WASHINGTON – Under a bridge off K Street, not far from one of Washington’s busier business districts, two Metropolitan Police officers rouse a homeless man sleeping in a plywood shelter.
“Wake up, sir,” says Officer Charles Baumgart as he shines his flashlight on the ground, checking for any nearby weapons, drugs or bottles. Baumgart asks the man to drag the plywood back to the edge of a nearby construction site. “It’s going to get cold tonight,” he says. “You’d better check into a shelter.”
This day there is only one man under the bridge, and two or three other piles of blankets. But Baumgart and his partner, Officer Andrew Struhar, say there used to be a veritable hotel, with dozens of homeless people sleeping in cardboard or plywood shelters.
It is the officers’ job – and the job of other policemen working with the city’s homeless – to ensure that the makeshift hotel isn’t erected again, there or in other parts of the city.

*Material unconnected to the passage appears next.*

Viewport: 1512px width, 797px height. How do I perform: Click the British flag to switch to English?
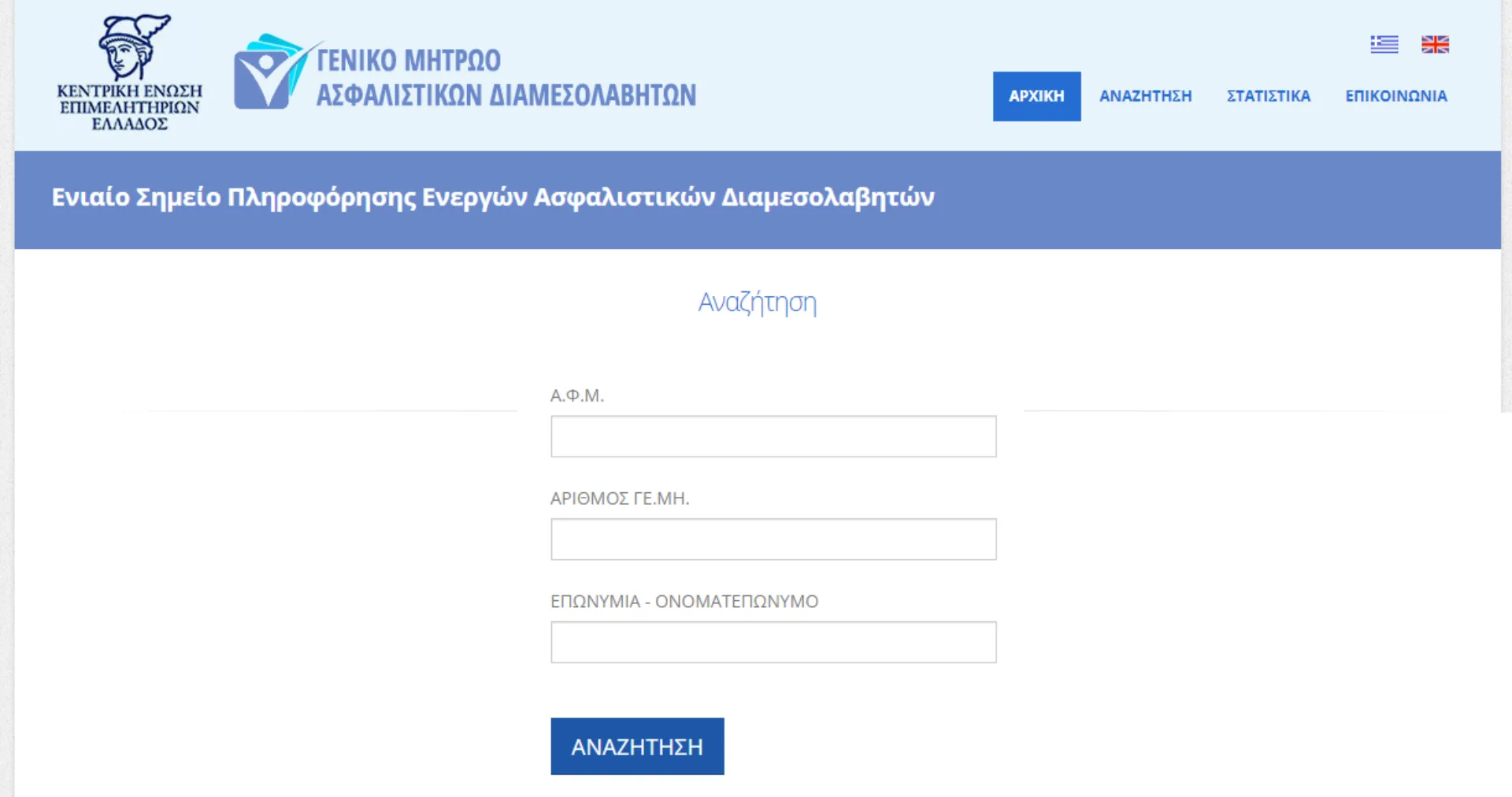click(x=1435, y=44)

The officers are part of an “enhanced enforcement patrol program” launched on March 7 by Police Chief Larry D. Soulsby.
The patrol expands on a Homeless Outreach Team, or HOT Squad, formed by the department last April to dismantle large camps and distribute information on shelters, food wagons and substance abuse hotlines.
The new patrol focuses on broader “quality-of-life” crimes, including panhandling and drinking on the streets of Washington, as well as more serious crimes such as gang violence, said Lt. James Cullen, who supervises the 2nd District patrol.
Four hundred officers make up the patrol, including officers from special intelligence and narcotics units, Cullen said.
The program, loosely patterned after crime-reducing efforts in New York City, has had significant effects in just a few weeks, Cullen said.
“Arrests are up, crime is way down,” he said, by as much as 33 percent over the previous 28-day recording period.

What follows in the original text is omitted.